The other thing is that they can call for a full environmental assessment; all they have to do is ask. The consultations are happening at the local level. The discussions are taking place. My understanding is that there was still another to take place. I don't know if it has occurred or will be occurring in Newmarket in the not-too-distant future.

I also truly believe that local people have the right to state their position in a local venue, to be able to make their determinations. That's why this government put in place the greenbelt legislation that is proposed and Places to Grow, because we need to understand what local democracy is all about. That is the kind of thing we want to do.
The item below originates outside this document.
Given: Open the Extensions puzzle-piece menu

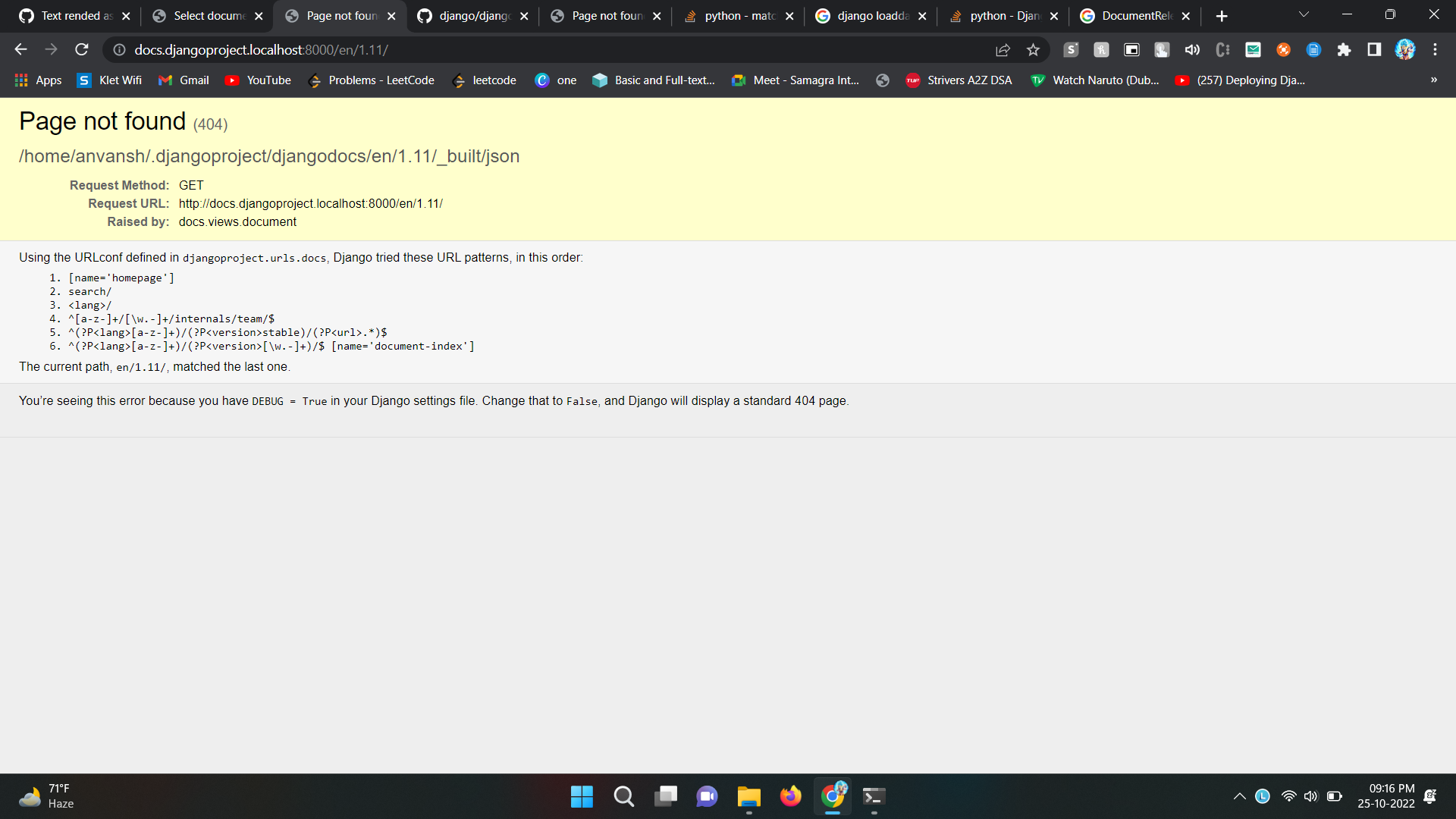Looking at the screenshot, I should tap(1344, 50).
Really, it's not deflecting. It belongs within Hydro One and York region -- and the people that it's impacting and affecting. It is a proposal. There is a process. What I suggest to you is that that process in fact can occur in a way that involves the people themselves. That's the part that's really important in all of this: that there can be a full understanding of the issues; not some of the issues but a full understanding. People have a right to that.

That is why, again, we passed a bill about openness and transparency, an opportunity for people to actually have a conversation -- sometimes I get so distressed over the word "dialogue" or "consultation" -- for people to just talk to each other about what is impacting their community and how they can go about resolving it, so that it's not always a decision out of what we used to call the Pink Palace but in fact it's a decision that's made locally, involving the companies there.

Again, I applaud you for bringing the issue here. I don't disagree that it is an important issue, but it really belongs within Hydro One and York council. They have the opportunity to discuss this proposal, to move forward with the community, to do a full-impact environmental assessment. I think we should be able to allow that local democracy to take place.

We have talked how many times about allowing the municipalities themselves to have more autonomy in what occurs in their area. Again, we could interfere, but we've really worked at depoliticizing, because it isn't our issue. It belongs to the two organizations that the previous government put in place to handle both supply and distribution issues. Then it works with the local utility.

So the process is there. I think we can allow that process to occur. I'm sure Hydro One will do due diligence, as they always have in the past.

I thank the member for raising the issue.

The Acting Speaker: There being no further matter to debate, I deem the motion to adjourn to be carried.

The House stands adjourned until 6:45 pm this evening.

The House adjourned at 1809.

Evening meeting reported in volume B.